| TASK DIRECTIONS |
Set down the listing again, word for word.

| ENTRIES SHOWN |
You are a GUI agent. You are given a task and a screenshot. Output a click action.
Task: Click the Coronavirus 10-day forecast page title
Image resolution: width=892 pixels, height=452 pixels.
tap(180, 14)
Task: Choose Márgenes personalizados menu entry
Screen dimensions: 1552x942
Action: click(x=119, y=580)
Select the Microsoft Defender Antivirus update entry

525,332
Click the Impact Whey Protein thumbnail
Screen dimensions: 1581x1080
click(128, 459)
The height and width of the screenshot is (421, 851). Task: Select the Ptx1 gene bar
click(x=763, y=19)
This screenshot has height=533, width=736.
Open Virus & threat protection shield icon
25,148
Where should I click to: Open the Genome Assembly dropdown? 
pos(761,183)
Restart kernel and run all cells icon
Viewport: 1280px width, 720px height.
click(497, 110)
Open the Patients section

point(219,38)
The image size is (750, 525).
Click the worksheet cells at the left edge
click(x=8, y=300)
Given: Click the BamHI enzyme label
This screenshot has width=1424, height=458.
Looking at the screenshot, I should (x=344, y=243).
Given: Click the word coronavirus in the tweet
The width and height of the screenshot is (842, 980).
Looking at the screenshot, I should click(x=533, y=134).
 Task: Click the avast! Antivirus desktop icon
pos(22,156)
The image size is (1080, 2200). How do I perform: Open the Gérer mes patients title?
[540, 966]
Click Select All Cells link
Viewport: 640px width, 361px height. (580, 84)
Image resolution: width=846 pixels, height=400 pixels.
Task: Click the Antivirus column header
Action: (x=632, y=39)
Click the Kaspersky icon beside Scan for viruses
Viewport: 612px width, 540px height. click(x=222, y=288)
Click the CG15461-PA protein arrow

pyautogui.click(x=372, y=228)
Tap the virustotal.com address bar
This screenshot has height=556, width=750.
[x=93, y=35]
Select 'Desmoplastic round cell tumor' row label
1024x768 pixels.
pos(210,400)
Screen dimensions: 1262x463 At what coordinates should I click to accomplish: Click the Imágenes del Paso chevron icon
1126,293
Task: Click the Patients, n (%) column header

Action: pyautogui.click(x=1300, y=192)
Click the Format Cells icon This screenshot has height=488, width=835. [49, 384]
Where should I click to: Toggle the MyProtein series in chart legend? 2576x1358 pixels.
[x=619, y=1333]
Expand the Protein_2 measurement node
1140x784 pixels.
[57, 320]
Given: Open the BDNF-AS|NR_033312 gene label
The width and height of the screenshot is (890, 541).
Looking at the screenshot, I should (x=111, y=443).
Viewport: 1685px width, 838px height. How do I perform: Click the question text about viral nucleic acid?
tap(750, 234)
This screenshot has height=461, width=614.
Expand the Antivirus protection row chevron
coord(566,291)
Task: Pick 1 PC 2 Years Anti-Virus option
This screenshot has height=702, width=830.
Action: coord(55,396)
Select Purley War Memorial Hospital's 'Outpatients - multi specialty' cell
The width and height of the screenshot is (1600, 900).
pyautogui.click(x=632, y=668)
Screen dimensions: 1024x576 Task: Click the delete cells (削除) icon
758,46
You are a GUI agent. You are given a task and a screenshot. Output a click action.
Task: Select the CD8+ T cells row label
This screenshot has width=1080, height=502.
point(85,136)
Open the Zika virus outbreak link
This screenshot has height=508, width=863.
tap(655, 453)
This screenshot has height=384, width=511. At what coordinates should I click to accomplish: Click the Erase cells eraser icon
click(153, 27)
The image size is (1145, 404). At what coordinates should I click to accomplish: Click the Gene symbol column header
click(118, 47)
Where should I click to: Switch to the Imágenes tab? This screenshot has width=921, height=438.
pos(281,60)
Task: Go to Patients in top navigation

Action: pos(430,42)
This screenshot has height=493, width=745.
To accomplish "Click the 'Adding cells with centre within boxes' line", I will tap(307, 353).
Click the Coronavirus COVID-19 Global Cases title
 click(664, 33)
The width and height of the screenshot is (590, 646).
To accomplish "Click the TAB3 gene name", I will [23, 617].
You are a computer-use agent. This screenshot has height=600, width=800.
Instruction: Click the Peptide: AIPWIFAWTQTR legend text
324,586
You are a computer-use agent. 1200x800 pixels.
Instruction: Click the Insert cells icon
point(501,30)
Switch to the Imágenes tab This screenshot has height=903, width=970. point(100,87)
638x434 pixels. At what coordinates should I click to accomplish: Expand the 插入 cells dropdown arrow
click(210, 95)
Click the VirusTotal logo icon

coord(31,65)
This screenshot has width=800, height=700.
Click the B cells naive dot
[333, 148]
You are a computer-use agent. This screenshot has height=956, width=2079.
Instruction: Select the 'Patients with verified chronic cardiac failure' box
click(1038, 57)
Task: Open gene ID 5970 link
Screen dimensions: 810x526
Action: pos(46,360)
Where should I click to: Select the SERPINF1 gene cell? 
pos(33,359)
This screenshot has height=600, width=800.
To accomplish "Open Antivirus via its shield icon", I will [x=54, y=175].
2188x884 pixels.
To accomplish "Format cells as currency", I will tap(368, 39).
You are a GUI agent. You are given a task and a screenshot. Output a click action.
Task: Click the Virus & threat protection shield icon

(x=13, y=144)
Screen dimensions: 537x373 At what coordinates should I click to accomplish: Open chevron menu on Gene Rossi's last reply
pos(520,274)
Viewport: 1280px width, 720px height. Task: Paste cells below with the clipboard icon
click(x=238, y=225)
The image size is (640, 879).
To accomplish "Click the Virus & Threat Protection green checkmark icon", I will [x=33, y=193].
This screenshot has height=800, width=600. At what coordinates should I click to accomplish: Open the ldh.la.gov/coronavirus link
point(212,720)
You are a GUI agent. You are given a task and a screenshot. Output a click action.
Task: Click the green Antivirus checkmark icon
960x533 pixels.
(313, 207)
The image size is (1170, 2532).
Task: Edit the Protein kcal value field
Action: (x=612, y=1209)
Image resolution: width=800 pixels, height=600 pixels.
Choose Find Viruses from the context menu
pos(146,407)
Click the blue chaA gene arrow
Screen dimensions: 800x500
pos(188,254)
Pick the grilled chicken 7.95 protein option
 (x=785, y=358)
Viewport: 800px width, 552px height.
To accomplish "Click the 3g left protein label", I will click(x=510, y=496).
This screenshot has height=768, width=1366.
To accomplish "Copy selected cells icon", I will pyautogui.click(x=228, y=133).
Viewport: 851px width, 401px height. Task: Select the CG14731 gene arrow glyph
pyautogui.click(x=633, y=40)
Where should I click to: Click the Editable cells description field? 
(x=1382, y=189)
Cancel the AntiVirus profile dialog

| WRITTEN SOLUTION |
You are a GUI agent. You are given a task and a screenshot. Output a click action.
Task: Click the Coronavirus 10-day forecast page title
Image resolution: width=892 pixels, height=452 pixels.
tap(180, 14)
Task: Choose Márgenes personalizados menu entry
Screen dimensions: 1552x942
Action: click(x=119, y=580)
Select the Microsoft Defender Antivirus update entry

525,332
Click the Impact Whey Protein thumbnail
Screen dimensions: 1581x1080
click(128, 459)
The height and width of the screenshot is (421, 851). Task: Select the Ptx1 gene bar
click(x=763, y=19)
This screenshot has height=533, width=736.
Open Virus & threat protection shield icon
25,148
Where should I click to: Open the Genome Assembly dropdown? 
pos(761,183)
Restart kernel and run all cells icon
Viewport: 1280px width, 720px height.
click(497, 110)
Open the Patients section

point(219,38)
The image size is (750, 525).
Click the worksheet cells at the left edge
click(x=8, y=300)
Given: Click the BamHI enzyme label
This screenshot has width=1424, height=458.
Looking at the screenshot, I should (x=344, y=243).
Given: Click the word coronavirus in the tweet
The width and height of the screenshot is (842, 980).
Looking at the screenshot, I should click(x=533, y=134).
 Task: Click the avast! Antivirus desktop icon
pos(22,156)
The image size is (1080, 2200). How do I perform: Open the Gérer mes patients title?
[540, 966]
Click Select All Cells link
Viewport: 640px width, 361px height. (580, 84)
Image resolution: width=846 pixels, height=400 pixels.
Task: Click the Antivirus column header
Action: (x=632, y=39)
Click the Kaspersky icon beside Scan for viruses
Viewport: 612px width, 540px height. click(x=222, y=288)
Click the CG15461-PA protein arrow

pyautogui.click(x=372, y=228)
Tap the virustotal.com address bar
This screenshot has height=556, width=750.
[x=93, y=35]
Select 'Desmoplastic round cell tumor' row label
1024x768 pixels.
pos(210,400)
Screen dimensions: 1262x463 At what coordinates should I click to accomplish: Click the Imágenes del Paso chevron icon
1126,293
Task: Click the Patients, n (%) column header

Action: pyautogui.click(x=1300, y=192)
Click the Format Cells icon This screenshot has height=488, width=835. [49, 384]
Where should I click to: Toggle the MyProtein series in chart legend? 2576x1358 pixels.
[x=619, y=1333]
Expand the Protein_2 measurement node
1140x784 pixels.
[57, 320]
Given: Open the BDNF-AS|NR_033312 gene label
The width and height of the screenshot is (890, 541).
Looking at the screenshot, I should (x=111, y=443).
Viewport: 1685px width, 838px height. How do I perform: Click the question text about viral nucleic acid?
tap(750, 234)
This screenshot has height=461, width=614.
Expand the Antivirus protection row chevron
coord(566,291)
Task: Pick 1 PC 2 Years Anti-Virus option
This screenshot has height=702, width=830.
Action: coord(55,396)
Select Purley War Memorial Hospital's 'Outpatients - multi specialty' cell
The width and height of the screenshot is (1600, 900).
pyautogui.click(x=632, y=668)
Screen dimensions: 1024x576 Task: Click the delete cells (削除) icon
758,46
You are a GUI agent. You are given a task and a screenshot. Output a click action.
Task: Select the CD8+ T cells row label
This screenshot has width=1080, height=502.
point(85,136)
Open the Zika virus outbreak link
This screenshot has height=508, width=863.
tap(655, 453)
This screenshot has height=384, width=511. At what coordinates should I click to accomplish: Click the Erase cells eraser icon
click(153, 27)
The image size is (1145, 404). At what coordinates should I click to accomplish: Click the Gene symbol column header
click(118, 47)
Where should I click to: Switch to the Imágenes tab? This screenshot has width=921, height=438.
pos(281,60)
Task: Go to Patients in top navigation

Action: pos(430,42)
This screenshot has height=493, width=745.
To accomplish "Click the 'Adding cells with centre within boxes' line", I will tap(307, 353).
Click the Coronavirus COVID-19 Global Cases title
 click(664, 33)
The width and height of the screenshot is (590, 646).
To accomplish "Click the TAB3 gene name", I will [23, 617].
You are a computer-use agent. This screenshot has height=600, width=800.
Instruction: Click the Peptide: AIPWIFAWTQTR legend text
324,586
You are a computer-use agent. 1200x800 pixels.
Instruction: Click the Insert cells icon
point(501,30)
Switch to the Imágenes tab This screenshot has height=903, width=970. point(100,87)
638x434 pixels. At what coordinates should I click to accomplish: Expand the 插入 cells dropdown arrow
click(210, 95)
Click the VirusTotal logo icon

coord(31,65)
This screenshot has width=800, height=700.
Click the B cells naive dot
[333, 148]
You are a computer-use agent. This screenshot has height=956, width=2079.
Instruction: Select the 'Patients with verified chronic cardiac failure' box
click(1038, 57)
Task: Open gene ID 5970 link
Screen dimensions: 810x526
Action: pos(46,360)
Where should I click to: Select the SERPINF1 gene cell? 
pos(33,359)
This screenshot has height=600, width=800.
To accomplish "Open Antivirus via its shield icon", I will [x=54, y=175].
2188x884 pixels.
To accomplish "Format cells as currency", I will tap(368, 39).
You are a GUI agent. You are given a task and a screenshot. Output a click action.
Task: Click the Virus & threat protection shield icon

(x=13, y=144)
Screen dimensions: 537x373 At what coordinates should I click to accomplish: Open chevron menu on Gene Rossi's last reply
pos(520,274)
Viewport: 1280px width, 720px height. Task: Paste cells below with the clipboard icon
click(x=238, y=225)
The image size is (640, 879).
To accomplish "Click the Virus & Threat Protection green checkmark icon", I will [x=33, y=193].
This screenshot has height=800, width=600. At what coordinates should I click to accomplish: Open the ldh.la.gov/coronavirus link
point(212,720)
You are a GUI agent. You are given a task and a screenshot. Output a click action.
Task: Click the green Antivirus checkmark icon
960x533 pixels.
(313, 207)
The image size is (1170, 2532).
Task: Edit the Protein kcal value field
Action: (x=612, y=1209)
Image resolution: width=800 pixels, height=600 pixels.
Choose Find Viruses from the context menu
pos(146,407)
Click the blue chaA gene arrow
Screen dimensions: 800x500
pos(188,254)
Pick the grilled chicken 7.95 protein option
 (x=785, y=358)
Viewport: 800px width, 552px height.
To accomplish "Click the 3g left protein label", I will click(x=510, y=496).
This screenshot has height=768, width=1366.
To accomplish "Copy selected cells icon", I will pyautogui.click(x=228, y=133).
Viewport: 851px width, 401px height. Task: Select the CG14731 gene arrow glyph
pyautogui.click(x=633, y=40)
Where should I click to: Click the Editable cells description field? 
(x=1382, y=189)
Cancel the AntiVirus profile dialog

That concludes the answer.